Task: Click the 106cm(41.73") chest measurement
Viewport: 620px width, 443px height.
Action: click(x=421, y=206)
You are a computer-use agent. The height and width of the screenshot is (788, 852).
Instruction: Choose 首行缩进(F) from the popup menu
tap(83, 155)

--

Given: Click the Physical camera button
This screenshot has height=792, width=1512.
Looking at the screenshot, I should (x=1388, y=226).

== To do ==
Could you pull out everything in the records from the line containing "Given: Click the Physical camera button" down to the line containing "Looking at the", both included, and copy those lines word for word?

== Exercise output ==
Given: Click the Physical camera button
This screenshot has height=792, width=1512.
Looking at the screenshot, I should (x=1388, y=226).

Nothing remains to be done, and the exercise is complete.